# WRITTEN PROBLEM 1
Copy out the part of the records that opens with the line containing "You are a GUI" and closes at the end of the records, keeping every line exactly as it stands and leaving the pictures out.
+ + + +
All this tagging was to be able to visualize where each set of constant is defined and, most importantly, used. We now turn to the “Architectural Map” which is a fine tool to visualize tags. for example, we could show all the top level packages of Corese and the Architectural Map will give visual clues on which ones contain tagged entities, and what tags. The Architectural Map allows to expand the content of entities which will allow us to deep dive into each package containing tagged entities to understand where exactly the entities is used or defined.

To select all the top level packages, we go back one last time to the Inspector to the very first pane on the left (you may also “Inspect” again the model to open a new Inspector). We select the “Model packages” and enter this query in the “script” at the bottom: self select: [ :each | each parentPackage isNotNil and: [each parentPackage name = 'core'] ]. (Again, ignore the backslashes)

The result is a list of 23 packages that we can propagate. Finally we open an Architectural Map that will start with the 23 packages that we just propagated.

In the following screenchot, I restricted the Architectural Map to the only 5 packages that do use our tags: “stats”, “kgram”, “util”, “sparql”, and “query”. This makes it easier to see the results here. I also expanded “kgram” that is small and contains different tags.

"The packages using the 5 attributes"

The single-color square, on the right of each package name, shows that it contains entities having one uniq tag (of this color). In our case it means that it contains the constants and methods accessing them, all with the same tag. For example, “core” and “util” packages contain entities tagged with only the green tag (which corresponds to the kgram.core.Exp class as previously shown in the Tag Browser screenshot).

When the square is multicolored, it means it contains entities with different tags. For example, we see that the package “kgram” contains at least the green (“Exp”) and the yellow (“Const”) tags.

Note that in this particular case, I added another tag for class kgram.api.core.Node which has its own definition of the OBJECT constant. I wanted to see where it was used also. This is the reason for the multicolored square of class StatsBasedEstimation, in package “stats”, which uses OBJECT from Node and the other constants from IStats.

In the end, the visualization allows to conclude that each package sticks pretty much to its own definition of the constants which is rather reassuring. It also shows where one would have to look if we were to replace the constant by a real enum.

This is not the end of it however because the constant values used in these methods can be passed off to other methods as argument. Here Famix alone (the meta-model used in Moose by default) can no longer help us to follow the flow of usage of the constants because they are just integer being passed around. For a finer analysis, a complete AST model should be used. This could be done with the FAST meta-model (Famix-AST), but it is another story that falls outside the scope of this blog-post.

See you later.
+ + + +
# WRITTEN PROBLEM 2
In the Architectural Map excerpt, which five packages is the Architectural Map restricted to in the screenshot?

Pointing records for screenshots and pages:
+ + + +
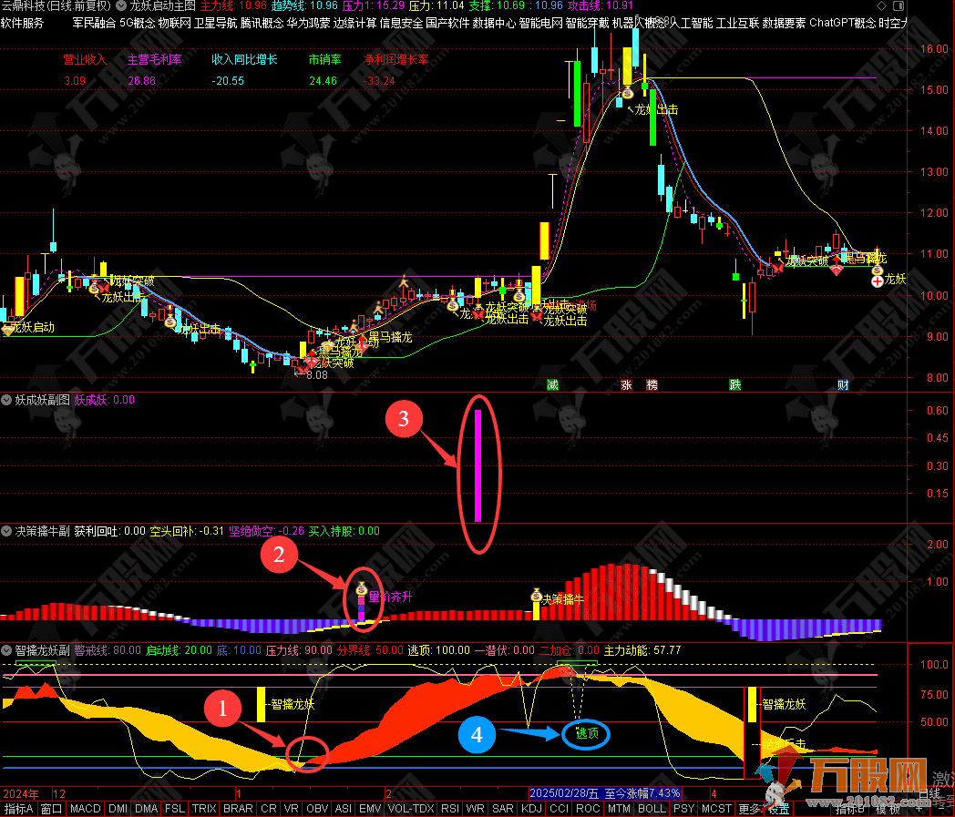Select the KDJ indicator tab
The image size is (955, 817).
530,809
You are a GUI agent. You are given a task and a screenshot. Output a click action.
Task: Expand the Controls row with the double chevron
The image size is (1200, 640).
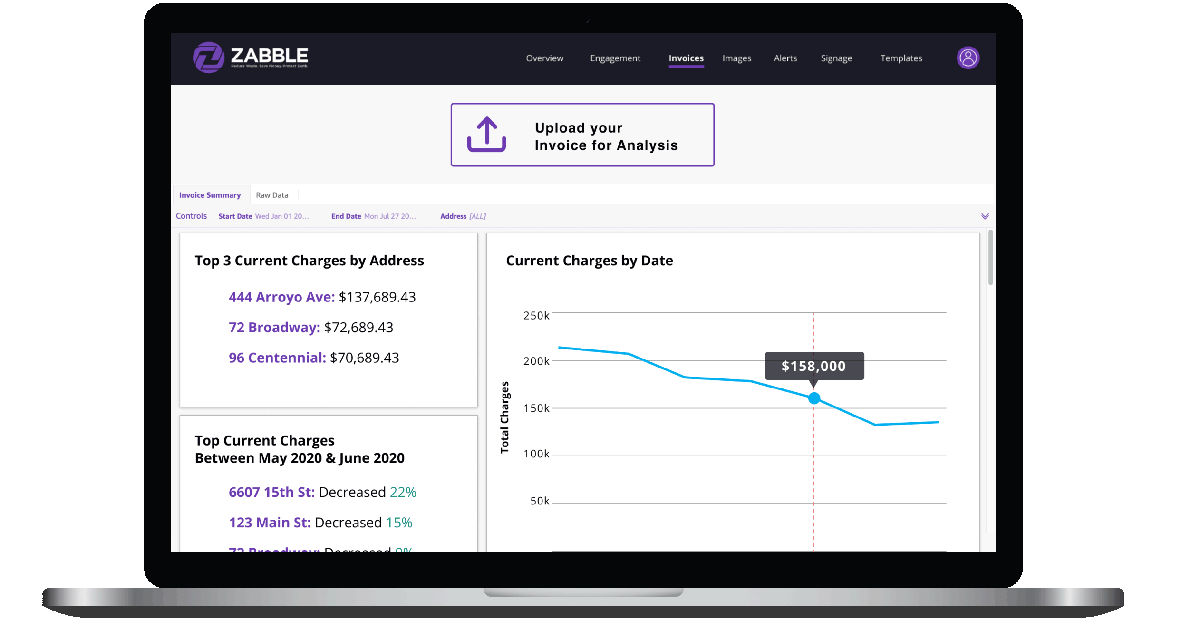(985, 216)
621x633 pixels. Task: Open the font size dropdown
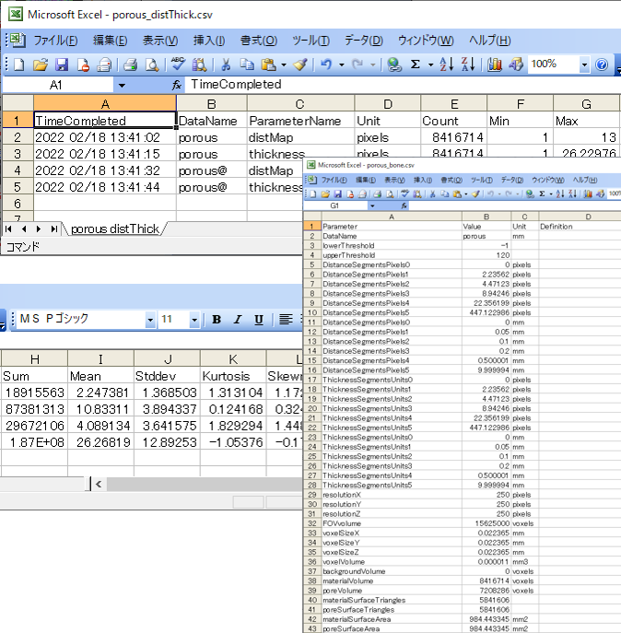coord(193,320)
+ + + +
# RESPONSE 1
You are a GUI agent. You are given a task and a screenshot. Output a click action.
Task: Expand the Controls row with the double chevron
The image size is (1200, 640).
(985, 216)
621x633 pixels. Task: Open the font size dropdown
coord(193,320)

# RESPONSE 2
“stats”, “kgram”, “util”, “sparql”, and “query”.